## [TASK TO CARRY OUT]
The answer must be an exact copy of the records below, with every picture left out.

Stored records:
——————————
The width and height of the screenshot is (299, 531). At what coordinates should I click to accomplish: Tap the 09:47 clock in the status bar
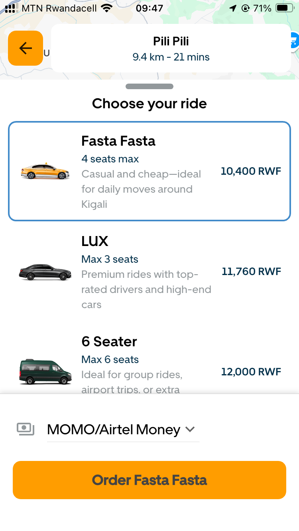coord(150,8)
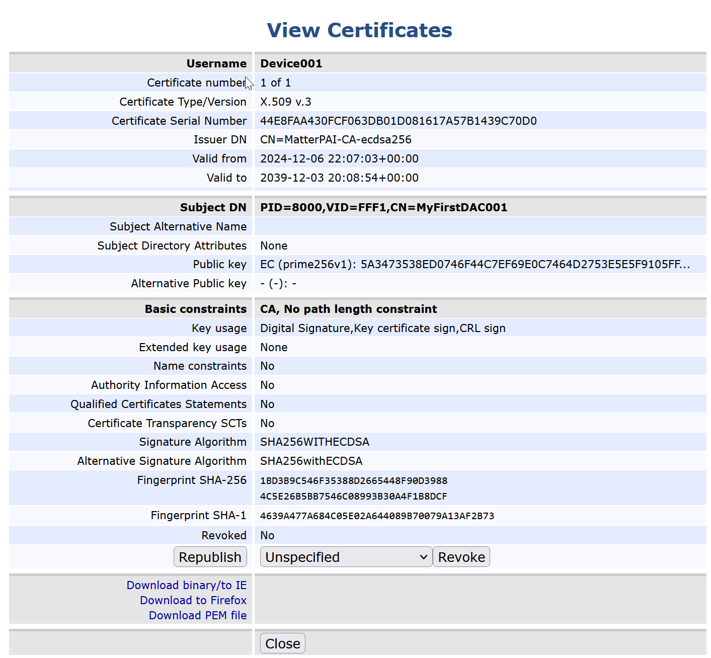
Task: Click the Basic constraints value text
Action: click(x=348, y=309)
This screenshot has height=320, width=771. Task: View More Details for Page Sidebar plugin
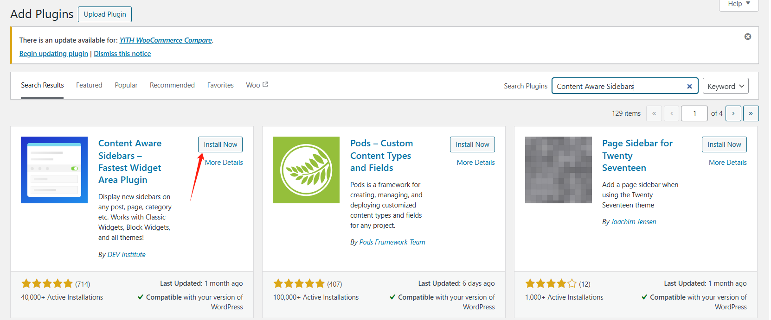727,163
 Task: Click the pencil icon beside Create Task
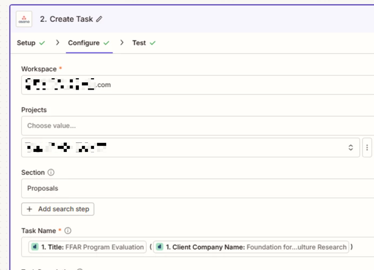(99, 19)
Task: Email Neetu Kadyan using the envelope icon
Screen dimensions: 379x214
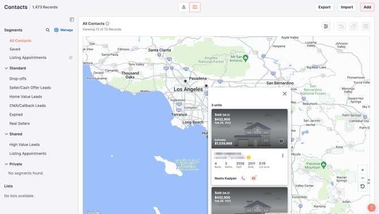Action: (x=253, y=178)
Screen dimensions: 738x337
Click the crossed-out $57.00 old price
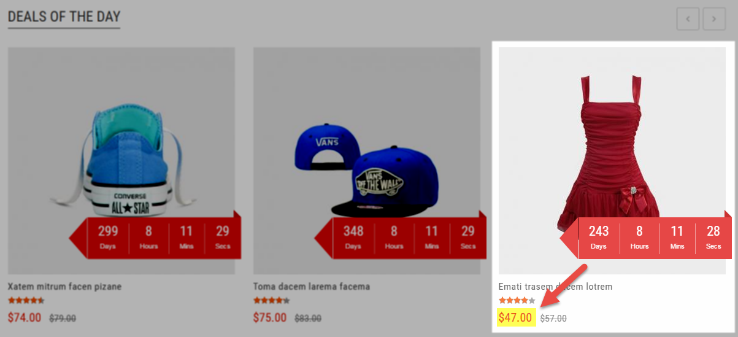[553, 319]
——————————
## [EXERCISE RESULT]
The width and height of the screenshot is (299, 531). At what coordinates should I click to accomplish: Tap the 09:47 clock in the status bar
coord(150,8)
Task: Click the Basic constraints value text
Action: click(x=348, y=309)
This screenshot has height=320, width=771. Task: View More Details for Page Sidebar plugin
727,163
 Task: Click the pencil icon beside Create Task
(99, 19)
Task: Email Neetu Kadyan using the envelope icon
Screen dimensions: 379x214
Action: (x=253, y=178)
Screen dimensions: 738x337
Click the crossed-out $57.00 old price
[553, 319]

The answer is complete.